The response includes the following information:

  • The IP address of github.com is 140.82.121.4 (may change over time).
  • The response is returned by the server is 127.0.0.1#53 (Stubby).

Versioning

GitHub tags

This repository uses semantic versioning to track the releases of this project. This repository uses "non-moving" GitHub tags, that is, a tag will always point to the same git commit identifier once it has been created.

Docker tags

The artifact published by this repository is a Docker image. The versions of the image are aligned with the versions of getdns, not the versions of Stubby or the GitHub tags of this repository.

The table below describes the image tags available.

Tag name Moving Description
latest Yes Latest stable release.
edge Yes Latest commit made to the default branch.
edge-<sha> No Same as above with the reference to the git commit.
<major>.<minor>.<patch> Yes Stable release.
<major>.<minor>.<patch>-<sha> No Same as above with the reference to the git commit.
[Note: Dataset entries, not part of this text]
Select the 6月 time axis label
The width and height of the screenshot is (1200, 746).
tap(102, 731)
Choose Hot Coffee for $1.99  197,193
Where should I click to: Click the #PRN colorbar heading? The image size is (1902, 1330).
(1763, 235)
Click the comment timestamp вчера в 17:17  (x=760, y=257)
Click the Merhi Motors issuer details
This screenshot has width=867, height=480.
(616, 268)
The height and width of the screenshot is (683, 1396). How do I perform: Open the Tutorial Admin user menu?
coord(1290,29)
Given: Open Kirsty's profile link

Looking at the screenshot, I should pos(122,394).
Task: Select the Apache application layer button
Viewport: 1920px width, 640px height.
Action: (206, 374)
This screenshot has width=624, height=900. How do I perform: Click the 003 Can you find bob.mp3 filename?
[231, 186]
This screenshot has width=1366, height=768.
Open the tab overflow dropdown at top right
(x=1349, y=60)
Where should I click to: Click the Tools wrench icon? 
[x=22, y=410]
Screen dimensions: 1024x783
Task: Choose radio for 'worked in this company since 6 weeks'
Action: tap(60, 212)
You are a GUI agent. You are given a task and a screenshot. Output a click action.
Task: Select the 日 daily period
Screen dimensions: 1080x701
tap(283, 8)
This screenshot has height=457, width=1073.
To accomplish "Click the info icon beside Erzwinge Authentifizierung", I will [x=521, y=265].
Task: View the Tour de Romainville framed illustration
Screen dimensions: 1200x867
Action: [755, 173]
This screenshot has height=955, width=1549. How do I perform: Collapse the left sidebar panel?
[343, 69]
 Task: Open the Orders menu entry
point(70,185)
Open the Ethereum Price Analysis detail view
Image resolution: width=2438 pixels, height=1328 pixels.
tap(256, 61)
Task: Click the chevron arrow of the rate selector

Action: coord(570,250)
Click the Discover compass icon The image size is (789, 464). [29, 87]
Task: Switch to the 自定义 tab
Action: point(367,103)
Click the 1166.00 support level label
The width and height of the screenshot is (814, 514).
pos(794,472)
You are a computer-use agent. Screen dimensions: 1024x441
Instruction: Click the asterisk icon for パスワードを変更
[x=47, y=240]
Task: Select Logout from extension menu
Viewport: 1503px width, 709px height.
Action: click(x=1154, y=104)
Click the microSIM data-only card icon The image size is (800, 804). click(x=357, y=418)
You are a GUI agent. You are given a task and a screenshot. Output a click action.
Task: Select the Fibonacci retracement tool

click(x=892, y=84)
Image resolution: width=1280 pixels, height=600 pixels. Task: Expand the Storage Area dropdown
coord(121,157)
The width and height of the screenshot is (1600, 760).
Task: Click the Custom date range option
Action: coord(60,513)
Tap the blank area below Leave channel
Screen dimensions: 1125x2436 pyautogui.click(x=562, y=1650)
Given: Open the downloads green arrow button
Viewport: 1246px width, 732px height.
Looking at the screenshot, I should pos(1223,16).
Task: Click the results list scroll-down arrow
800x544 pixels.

Note: You should avoid using a moving tag like latest when deploying containers in production, because this makes it hard to track which version of the image is running and hard to roll back. If you prefer to use the latest version available without manually updating your configuration and reproducibility is secondary, then it makes sense to use a moving tag.

Acknowledgments

The Dockerfile is adapted from the one available in the repository yegle/stubby-docker.